It's Christmas. Can't sleep. Clown will eat me.
Inequality has been on the minds of many economists, and some are proposing "fancy" or "simple" new ways of measuring it. What a lot of them seem to forget are the yardsticks by which a good inequality measure is determined. There are four principles to adhere to, and these are all outlined in chapter 6 of Debraj Ray's "Development Economics" (Princeton, 1998). Unfortunately I don't see these principles adhered to enough these days, or even mentioned really.
A good inequality measure must satisfy these four principles (translated to English):
1) who owns the wealth does not matter, or the only pertinent attribute of inequality is the amount of income, ("the anonymity principle"),
2) how many people participate in the economy does not matter, so that countries, regions, or sections of varying sizes can be compared ("the population principle")- otherwise you could never compare say New York to Oklahoma or China to Lesotho,
3) make the comparison on relative income shares and not absolute levels of income (the "relative income principle"), and most importantly
4) when you make the poor worse off to benefit the not poor, inequality should increase ("the regressive transfers principle" or "the Dalton Principle").
This is a minimum standard. I encourage my students to add on from there as they please. But let's stick to the minimum.
It's very easy to get 1 to 3. The regressive transfer principle is more tricky. As a side, a regressive transfer is simply "taking from some one who is not rich and giving to some one who is not poor". Think of it as a reverse-Robin Hood.
Which brings us to the "Brandeis Ratio" from Ayres and Edlin. Assume an economy of 10 people with a wealth distribution of ($5, $6, $10);(5, 4, 1). That is five people earn $5, four people earn $6, and one guy gets $10. The total wealth of the economy is $21, and the number of people is 10. The Brandeis Ratio is ($10)/($5.5) as $5.5 is the median of the wealth distribution, and we're going to cheat and use the richest 10% as opposed to 1% since there are only ten people. So that's what? The richest in this economy is 1.8 times richer than the median household. Okay, sounds good.
If we allow a regressive transfer of one dollar from a man who makes $5 and give it to a man who makes $6, the new distribution is ($4, $5, $7, $10);(1, 4, 5, 1). The median is unchanged at 5.5. That means the Brandeis Ratio is unchanged despite what many people would see as an increase in inequality in that ten person economy.
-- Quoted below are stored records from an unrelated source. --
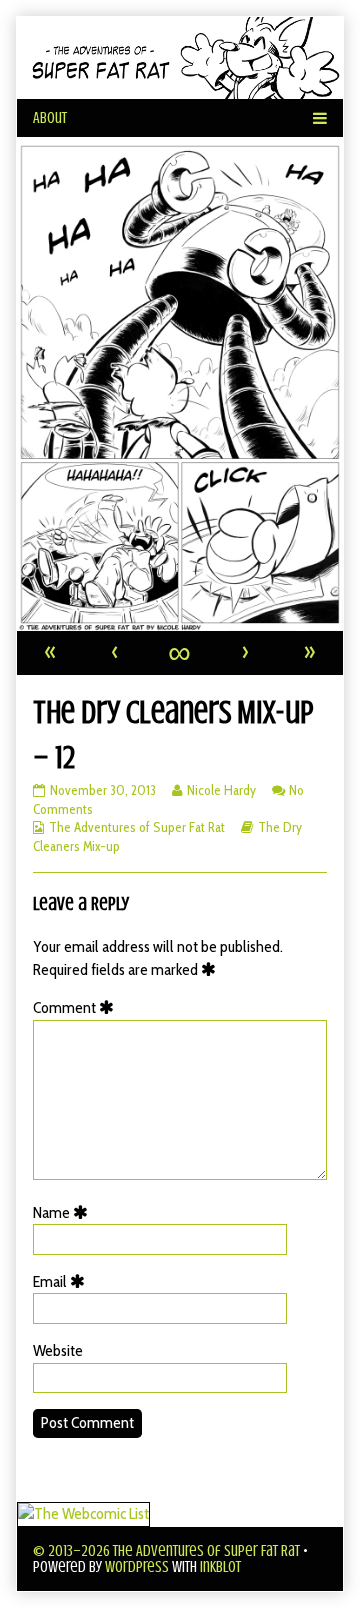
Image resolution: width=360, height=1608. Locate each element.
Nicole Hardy (221, 790)
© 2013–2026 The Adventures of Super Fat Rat (166, 1551)
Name (64, 1212)
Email (62, 1281)
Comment (77, 1007)
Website (58, 1350)
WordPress (137, 1567)
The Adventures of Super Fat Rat (137, 827)
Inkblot (220, 1567)
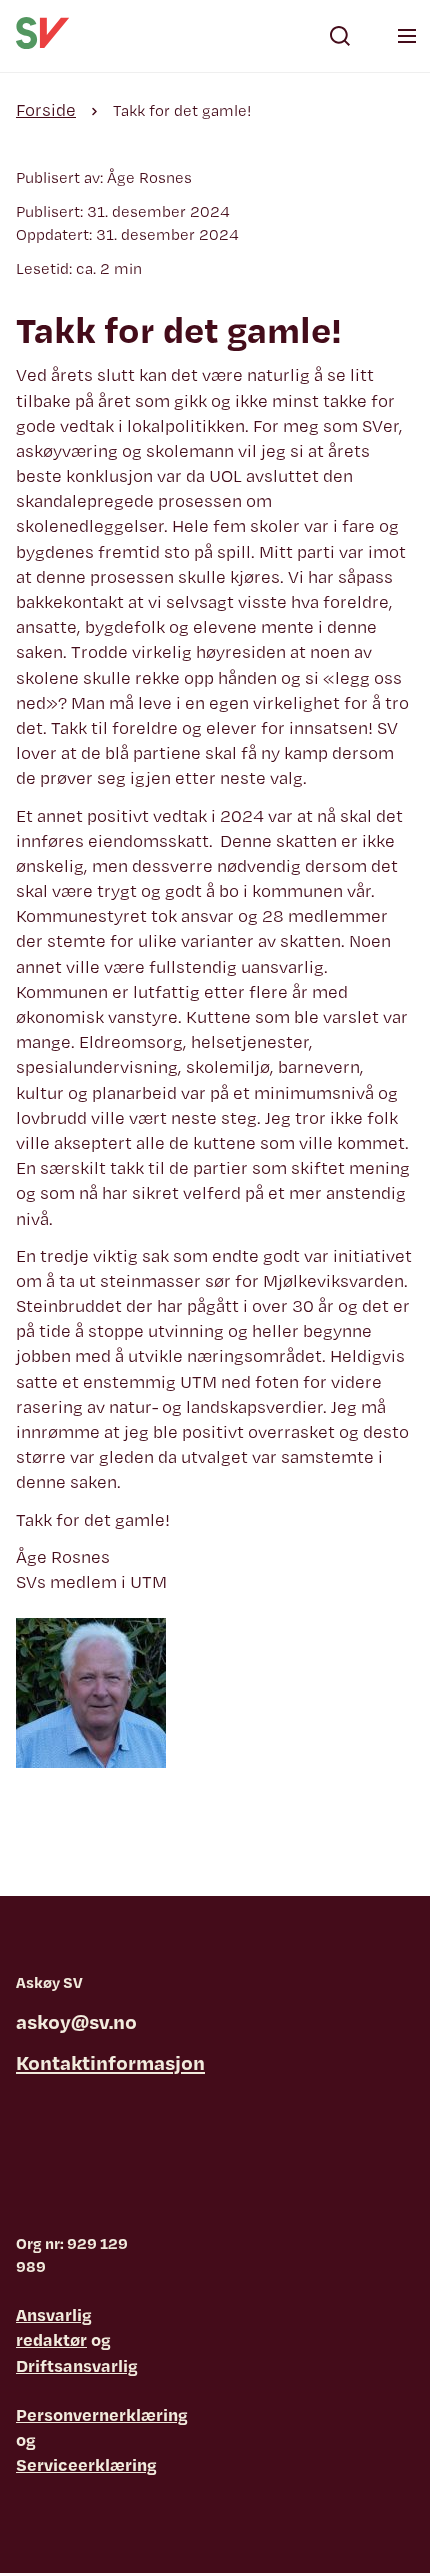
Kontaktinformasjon (110, 2062)
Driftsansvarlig (77, 2365)
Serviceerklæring (86, 2464)
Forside (46, 109)
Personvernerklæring (102, 2414)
The Brandeis Ratio fails the regressive transfer principle, something that the already extensively used Gini Coefficient does not. Actually, the Brandeis Ratio is just a fancy Kuznets Ratio, which is even more simple for calculation and still maintains the lethal failing of regressive transfers. I do not understand why we should adopt a new tax policy based on bad statistics.
I suppose the argument then is that the Brandeis Ratio only deals with the extreme case of the very rich, and I'm nit-picking about regressive transfers. In that case why not just use a Kuznets ratio and go with the share of the top 1% divided by the share of the bottom 40%?
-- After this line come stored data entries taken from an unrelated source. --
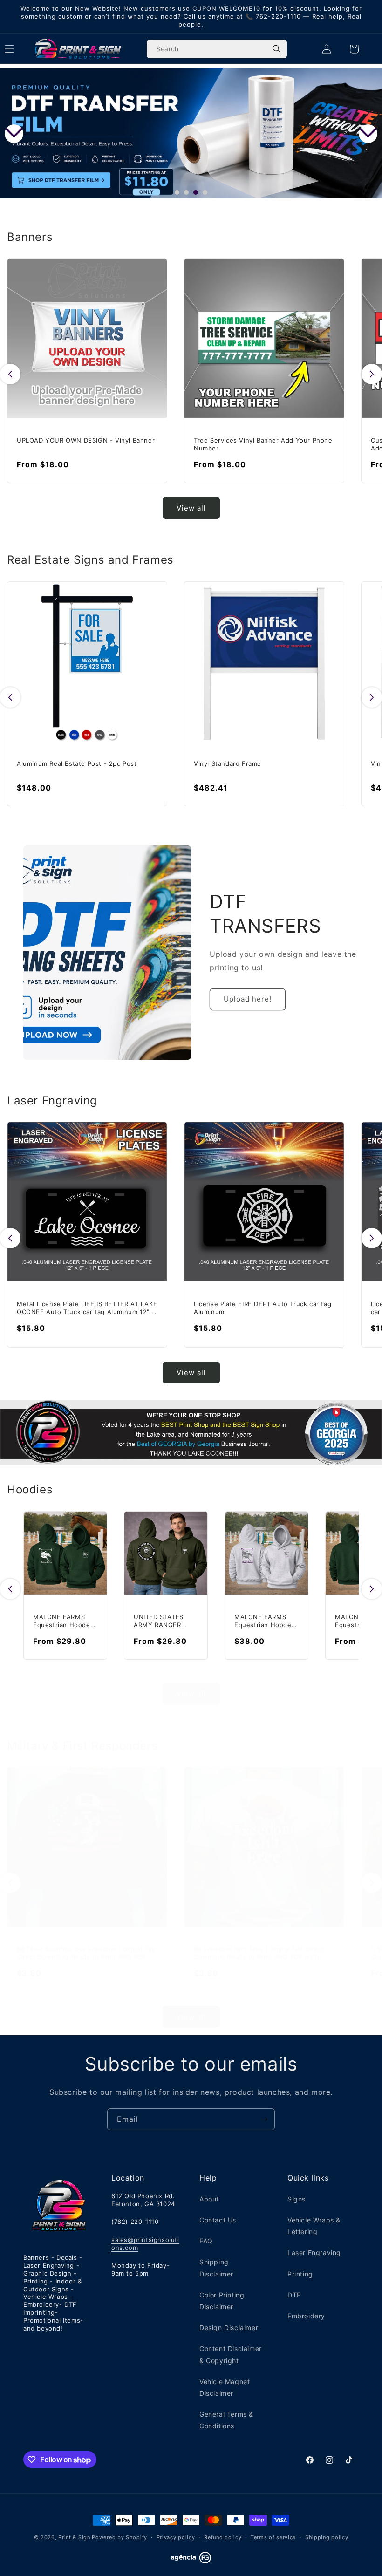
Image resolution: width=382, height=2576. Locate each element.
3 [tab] (198, 194)
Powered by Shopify (119, 2537)
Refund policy (222, 2537)
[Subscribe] (264, 2119)
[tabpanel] (191, 133)
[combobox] (216, 49)
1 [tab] (179, 194)
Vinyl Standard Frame (227, 763)
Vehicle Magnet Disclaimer (224, 2387)
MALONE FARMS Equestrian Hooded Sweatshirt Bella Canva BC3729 (264, 1621)
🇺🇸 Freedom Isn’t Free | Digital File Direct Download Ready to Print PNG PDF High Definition (259, 1953)
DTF (294, 2295)
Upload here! (248, 999)
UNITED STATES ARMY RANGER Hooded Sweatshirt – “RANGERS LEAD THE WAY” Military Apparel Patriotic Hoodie (164, 1621)
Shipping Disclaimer (216, 2267)
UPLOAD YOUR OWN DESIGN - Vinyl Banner (86, 440)
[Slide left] (10, 374)
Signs (296, 2199)
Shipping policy (326, 2537)
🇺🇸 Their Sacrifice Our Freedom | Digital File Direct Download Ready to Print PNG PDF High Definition (86, 1953)
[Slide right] (372, 374)
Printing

The next might be the usefulness of measuring inequality in "medians". I'm still not sure what the difference is between measuring something wrong in medians and measuring something wrong in income shares?
Addendum:
Ian Ayres provides an account of why Brandeis instead of Gini here. It is in my opinion extremely interesting and well rationalized, but I still think the regressive transfer flaw is a weakness and not a strength.
Another Addendum:
Some questions on Ayres' reasoning.
1) The Gini, as I know it anyway, only looks at an income or wealth distribution. Unemployment and illegal immigration do not enter into it (see principle 1 above). It's a set of numbers, ordered from least to greatest. The entrance or exit of a household within the distribution by unemployment or (il)legal migration isn't really the issue. The numbers are the issue. I'm not sure where he's going with the Gini rationalization on unemployment and illegal immigration. It seems to be a stretch from the more basic Gini explanation.
2) I don't think "simplicity" equates to "transparency". The Brandeis is not "transparent" in that it ignores any transfers below the median. It is however simple enough for some one reading a newspaper article, but so are a lot of things. That does not mean those things are correct. I think a BA is sufficient to grasp a Lorenz Curve or a Gini Coefficient, and even if it wasn't why should we base policy on a statistic that is less correct?
3) I don't see the democracy reasoning either. The Brandeis Ratio is not a direct linkage to the top 1%'s ability to influence policy any more than the Gini is. The 1% disproportionately fund political campaigns. Okay, yes. But these plutocrats are measured in the Gini or Theil index as well. I don't see the advantage of using Brandeis over Gini.
4) The argument is the same for income, wealth, or assets.
If policy is going to be proposed based on statistics, let's make sure these are the best available. Not just the simplest.